Professional sellers of various products and services use a number of passive and active hard sell tactics to persuade buyers to part with their money, and even put up the price after the fact:
- “That offer is only available until close of business today”
- “This is the last one we have in stock, and we don’t know when the next orders arrive”
- “Calling Mr Otis”*
- “We have three other buyers”
- “While stocks last”
- And many more
So a few weeks ago I wrote here about the high prices for which tech companies tend to be sold. A précis: Twitch is a company which provides live views of gamers’ screens to people that are interested in such things. Google was a talking a $1B deal. I asked about the price of a company that was making no money, and provided some suggestions as to why it would be sold so high.
Suddenly, enter stage left: Amazon, paying $970M cash for the business. It appears that Google may have walked away to avoid anti trust investigations. Perhaps Google was only prepared to pay with their own sky high stock in overcooked shareprice markets.
Whichever way, Amazon blinked because it really needs more revenue (and is ditching Google adverts from its own site in favour of Amazon’s own brand of click through advertising.)
In the new paradigm which Google, Apple, Microsoft and Amazon have created, there will be many more similar deals in the future, as they all seek to either position themselves in line or ahead of the others, or try to take potential competitors out of the mix.
With respect Dear Reader, I suggest that your business is probably not worth this sort of money. But the underlying principles are similar when it comes to selling it one day:
- You need to have options
- You need to create competition between prospective buyers
- You need to know what the realistic value of your business is
- You need to understand your buyers’ motivation
- You need to be able to negotiate without blinking (or twitching)
Understand the thinking of the business buyers, and your eventual buyer may start the process on the backfoot, without even knowing it. Preparing your business well in advance for the eventual deal will nail the deal down.
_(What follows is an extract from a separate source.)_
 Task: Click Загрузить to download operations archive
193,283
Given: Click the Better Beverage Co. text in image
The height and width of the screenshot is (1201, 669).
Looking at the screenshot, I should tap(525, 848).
* “Mr Otis” was a technique used by motor car salesmen in the USA. A now relaxed buyer would settle back in his chair after signing the papers to trade in his old car. He would mention that the next best trade in offer was substantially lower (by $2,000, say). The salesman would wait a minute or so, shuffle the papers, look for his stapler, then say: “We just need to get this signed off by Mr Otis”. He would call his manager on the phone, and say: “Mr Otis, won’t you please come down and meet Mr Buyer?” Being called “Mr Otis” was the manager’s cue for objecting to the offer on the trade in. Of course by that time the buyer was so emotionally invested in the deal, that he could never back out, and he would quickly agree to the lower trade in value. – Lesson 25 in Harvey Mackay’s Swim With The Sharks Without Being Eaten Alive.